Ellos, aterrorizados y llenos de miedo, creían ver un fantasma.

Hay momentos extraordinarios en la vida en que nos cuesta creer que lo que sucede es cierto; especialmente cuando nos encontramos sumidos en la desolación. Así sucedió con aquellos discípulos en la tarde del día de la Resurrección. Estaban todos reunidos escuchando lo que contaban los dos de Emaús. Les parecía un cuento; no sabían a qué atenerse. Es que no puede ser que aquel que han visto colgado y desangrado en la cruz esté vivo. ¿O sí?

Mirad mis manos y mis pies: soy yo en persona. Palpadme y daos cuenta de que un espíritu no tiene carne y huesos como veis que yo tengo.

Los discípulos necesitan evidencias. Necesitan tocar. Y Jesús les invita a hacerlo. Aunque unos días más tarde, cuando Tomás esté tocando y palpando, Jesús le dirá: Dichosos los que creen sin haber visto.

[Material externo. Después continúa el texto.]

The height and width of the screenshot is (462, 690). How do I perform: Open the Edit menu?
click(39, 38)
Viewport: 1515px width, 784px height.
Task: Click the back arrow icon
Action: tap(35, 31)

El creyente llegará a comprender que no hay señal más evidente de la presencia del Resucitado que la paz del corazón.

El Papa Francisco comenta que el miedo a la alegría es una enfermedad del cristiano. Esta enfermedad explica por qué hay tantos cristianos de funeral, cuya vida parece un funeral permanente. Cristianos que prefieren la tristeza a la alegría. Se mueven mejor en la sombra que en la luz de la alegría. Son cristianos murciélagos.

Entonces les abrió el entendimiento para comprender las Escrituras.

Entonces les abrió los ojos; hasta ese momento los tenían cerrados. Entonces lo comprenden todo; todo encaja. Mientras eso no suceda, la fe del creyente está aletargada. Por eso que es necesario el descubrimiento personal de la Palabra de Dios. Solamente entonces nos vemos inundados de luz.